Aesthetic Alignment Risks Assimilation: How Image Generation and Reward Models Reinforce Beauty Bias and Ideological "Censorship"
Wenqi Marshall Guo, Qingyun Qian, Khalad Hasan, Shan Du
2025-12-16
Summary
This paper investigates how image generation models, like those used to create pictures from text, tend to consistently produce images that are considered conventionally 'beautiful' even when the user specifically asks for something ugly or unusual.
What's the problem?
The core issue is that these models are trained to align with what developers *think* looks good, rather than what the *user* wants. This means if you ask for a 'bad' or 'low-quality' image for artistic reasons, the model will often ignore your request and still give you something aesthetically pleasing. It's like the model has its own idea of beauty and won't deviate from it, even when told to do so, limiting creative control and diverse artistic expression.
What's the solution?
Researchers created a dataset with a wide range of aesthetic qualities, from very beautiful to intentionally unattractive images.
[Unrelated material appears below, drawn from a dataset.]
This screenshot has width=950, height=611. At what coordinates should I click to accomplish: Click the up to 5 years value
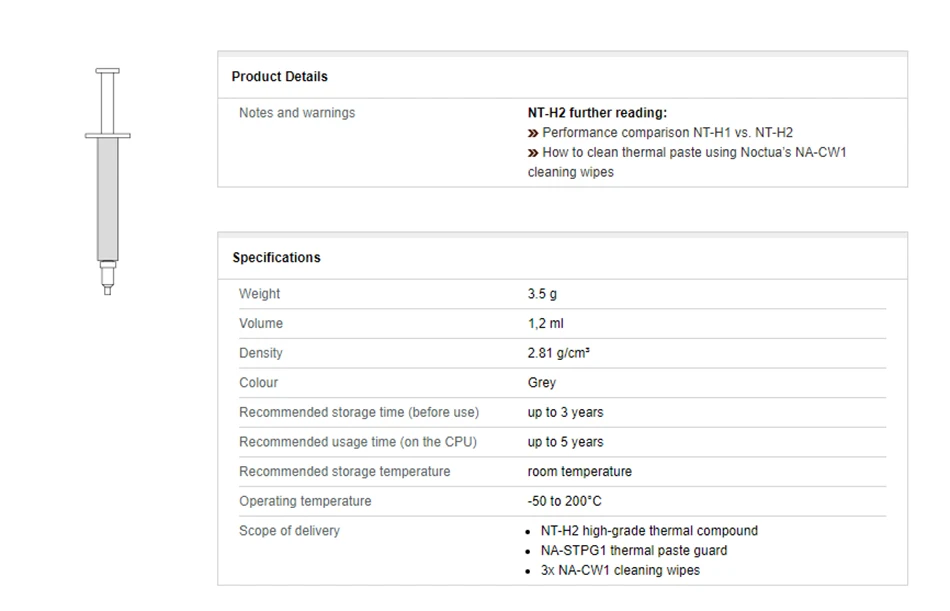565,442
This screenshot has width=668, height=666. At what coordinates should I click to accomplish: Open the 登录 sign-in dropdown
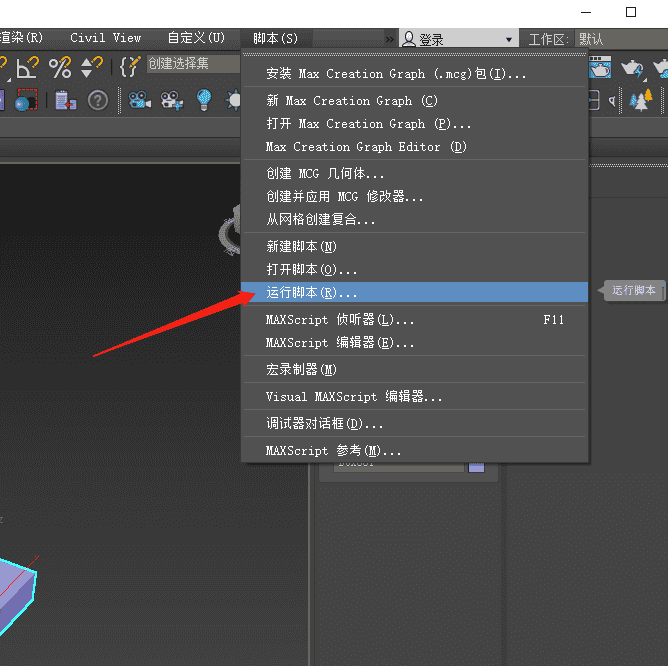click(458, 39)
They then tested how well current image generation models and the systems that 'judge' image quality (reward models) responded to requests for different types of images. They found that both the generators and the reward models consistently penalized images that weren't conventionally attractive, even if those images perfectly matched the user's instructions. They also tested this with image editing and compared the results to real abstract art.
Why it matters?
This research is important because it highlights a bias in AI image generation that restricts user freedom and artistic possibilities. If models always prioritize a single aesthetic standard, it stifles creativity and doesn't allow for the full range of artistic expression. Recognizing and addressing this bias is crucial for building AI tools that truly empower users and respect their individual visions.
Abstract
Over-aligning image generation models to a generalized aesthetic preference conflicts with user intent, particularly when ``anti-aesthetic" outputs are requested for artistic or critical purposes. This adherence prioritizes developer-centered values, compromising user autonomy and aesthetic pluralism. We test this bias by constructing a wide-spectrum aesthetics dataset and evaluating state-of-the-art generation and reward models. We find that aesthetic-aligned generation models frequently default to conventionally beautiful outputs, failing to respect instructions for low-quality or negative imagery. Crucially, reward models penalize anti-aesthetic images even when they perfectly match the explicit user prompt. We confirm this systemic bias through image-to-image editing and evaluation against real abstract artworks.